Input rows ->
○ ○ ○ ○ ○

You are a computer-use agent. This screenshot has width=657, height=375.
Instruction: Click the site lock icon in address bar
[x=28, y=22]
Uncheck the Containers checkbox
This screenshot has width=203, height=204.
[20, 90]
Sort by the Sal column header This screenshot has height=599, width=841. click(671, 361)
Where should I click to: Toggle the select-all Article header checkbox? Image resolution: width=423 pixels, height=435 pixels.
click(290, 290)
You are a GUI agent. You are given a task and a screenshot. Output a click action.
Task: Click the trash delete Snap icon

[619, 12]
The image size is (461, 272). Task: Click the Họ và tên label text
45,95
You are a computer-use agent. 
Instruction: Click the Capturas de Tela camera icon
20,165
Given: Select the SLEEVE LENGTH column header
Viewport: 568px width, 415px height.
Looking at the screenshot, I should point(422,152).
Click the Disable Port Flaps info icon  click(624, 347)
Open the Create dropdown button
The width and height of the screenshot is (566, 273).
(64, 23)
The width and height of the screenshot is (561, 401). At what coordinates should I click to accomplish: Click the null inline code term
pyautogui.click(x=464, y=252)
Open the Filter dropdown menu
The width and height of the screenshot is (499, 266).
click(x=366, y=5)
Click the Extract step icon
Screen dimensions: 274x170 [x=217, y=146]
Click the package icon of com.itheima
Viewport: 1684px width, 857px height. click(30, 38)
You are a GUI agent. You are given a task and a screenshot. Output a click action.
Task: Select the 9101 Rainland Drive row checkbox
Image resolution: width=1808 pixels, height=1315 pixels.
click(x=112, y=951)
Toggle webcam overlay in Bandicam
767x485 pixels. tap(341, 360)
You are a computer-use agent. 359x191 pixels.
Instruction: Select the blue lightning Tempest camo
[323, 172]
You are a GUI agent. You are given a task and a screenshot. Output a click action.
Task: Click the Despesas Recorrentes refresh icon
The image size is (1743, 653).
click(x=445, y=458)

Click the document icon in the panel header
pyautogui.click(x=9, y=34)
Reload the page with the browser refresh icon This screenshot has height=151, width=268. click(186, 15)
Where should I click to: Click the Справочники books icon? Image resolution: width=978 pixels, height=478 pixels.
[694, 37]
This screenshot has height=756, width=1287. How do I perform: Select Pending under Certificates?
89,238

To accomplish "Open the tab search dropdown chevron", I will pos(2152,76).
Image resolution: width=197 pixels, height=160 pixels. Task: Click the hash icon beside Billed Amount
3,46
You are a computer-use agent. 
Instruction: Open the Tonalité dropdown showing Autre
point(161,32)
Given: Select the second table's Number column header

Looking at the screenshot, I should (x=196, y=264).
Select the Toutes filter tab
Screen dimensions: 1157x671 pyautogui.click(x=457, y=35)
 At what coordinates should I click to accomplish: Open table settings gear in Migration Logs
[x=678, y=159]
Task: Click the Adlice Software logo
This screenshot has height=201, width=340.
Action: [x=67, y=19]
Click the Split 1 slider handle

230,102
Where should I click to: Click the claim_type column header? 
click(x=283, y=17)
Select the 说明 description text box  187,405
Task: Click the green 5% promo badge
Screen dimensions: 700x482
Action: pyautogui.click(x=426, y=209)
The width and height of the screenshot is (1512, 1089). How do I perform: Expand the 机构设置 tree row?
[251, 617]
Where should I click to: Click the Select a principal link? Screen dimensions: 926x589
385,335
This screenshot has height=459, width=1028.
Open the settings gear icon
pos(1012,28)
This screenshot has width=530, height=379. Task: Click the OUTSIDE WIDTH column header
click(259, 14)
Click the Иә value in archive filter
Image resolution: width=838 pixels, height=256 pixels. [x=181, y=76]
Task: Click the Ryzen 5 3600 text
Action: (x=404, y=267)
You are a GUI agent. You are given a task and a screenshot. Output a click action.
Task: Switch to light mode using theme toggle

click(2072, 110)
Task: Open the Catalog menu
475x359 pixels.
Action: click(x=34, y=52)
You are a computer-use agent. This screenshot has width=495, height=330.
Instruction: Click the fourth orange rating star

○ ○ ○ ○ ○

Requirement -> Copy out all the records above, renaming "Bandicam" to "OBS Studio" and changing nothing else.

Solution to this problem ->
You are a computer-use agent. This screenshot has width=657, height=375.
Instruction: Click the site lock icon in address bar
[x=28, y=22]
Uncheck the Containers checkbox
This screenshot has width=203, height=204.
[20, 90]
Sort by the Sal column header This screenshot has height=599, width=841. click(671, 361)
Where should I click to: Toggle the select-all Article header checkbox? Image resolution: width=423 pixels, height=435 pixels.
click(290, 290)
You are a GUI agent. You are given a task and a screenshot. Output a click action.
Task: Click the trash delete Snap icon

[619, 12]
The image size is (461, 272). Task: Click the Họ và tên label text
45,95
You are a computer-use agent. 
Instruction: Click the Capturas de Tela camera icon
20,165
Given: Select the SLEEVE LENGTH column header
Viewport: 568px width, 415px height.
Looking at the screenshot, I should point(422,152).
Click the Disable Port Flaps info icon  click(624, 347)
Open the Create dropdown button
The width and height of the screenshot is (566, 273).
(64, 23)
The width and height of the screenshot is (561, 401). At what coordinates should I click to accomplish: Click the null inline code term
pyautogui.click(x=464, y=252)
Open the Filter dropdown menu
The width and height of the screenshot is (499, 266).
click(x=366, y=5)
Click the Extract step icon
Screen dimensions: 274x170 [x=217, y=146]
Click the package icon of com.itheima
Viewport: 1684px width, 857px height. click(30, 38)
You are a GUI agent. You are given a task and a screenshot. Output a click action.
Task: Select the 9101 Rainland Drive row checkbox
Image resolution: width=1808 pixels, height=1315 pixels.
click(x=112, y=951)
Toggle webcam overlay in OBS Studio
767x485 pixels. tap(341, 360)
You are a computer-use agent. 359x191 pixels.
Instruction: Select the blue lightning Tempest camo
[323, 172]
You are a GUI agent. You are given a task and a screenshot. Output a click action.
Task: Click the Despesas Recorrentes refresh icon
The image size is (1743, 653).
click(x=445, y=458)

Click the document icon in the panel header
pyautogui.click(x=9, y=34)
Reload the page with the browser refresh icon This screenshot has height=151, width=268. click(186, 15)
Where should I click to: Click the Справочники books icon? Image resolution: width=978 pixels, height=478 pixels.
[694, 37]
This screenshot has height=756, width=1287. How do I perform: Select Pending under Certificates?
89,238

To accomplish "Open the tab search dropdown chevron", I will pos(2152,76).
Image resolution: width=197 pixels, height=160 pixels. Task: Click the hash icon beside Billed Amount
3,46
You are a computer-use agent. 
Instruction: Open the Tonalité dropdown showing Autre
point(161,32)
Given: Select the second table's Number column header

Looking at the screenshot, I should (x=196, y=264).
Select the Toutes filter tab
Screen dimensions: 1157x671 pyautogui.click(x=457, y=35)
 At what coordinates should I click to accomplish: Open table settings gear in Migration Logs
[x=678, y=159]
Task: Click the Adlice Software logo
This screenshot has height=201, width=340.
Action: [x=67, y=19]
Click the Split 1 slider handle

230,102
Where should I click to: Click the claim_type column header? 
click(x=283, y=17)
Select the 说明 description text box  187,405
Task: Click the green 5% promo badge
Screen dimensions: 700x482
Action: pyautogui.click(x=426, y=209)
The width and height of the screenshot is (1512, 1089). How do I perform: Expand the 机构设置 tree row?
[251, 617]
Where should I click to: Click the Select a principal link? Screen dimensions: 926x589
385,335
This screenshot has height=459, width=1028.
Open the settings gear icon
pos(1012,28)
This screenshot has width=530, height=379. Task: Click the OUTSIDE WIDTH column header
click(259, 14)
Click the Иә value in archive filter
Image resolution: width=838 pixels, height=256 pixels. [x=181, y=76]
Task: Click the Ryzen 5 3600 text
Action: (x=404, y=267)
You are a GUI agent. You are given a task and a screenshot. Output a click action.
Task: Switch to light mode using theme toggle

click(2072, 110)
Task: Open the Catalog menu
475x359 pixels.
Action: click(x=34, y=52)
You are a computer-use agent. This screenshot has width=495, height=330.
Instruction: Click the fourth orange rating star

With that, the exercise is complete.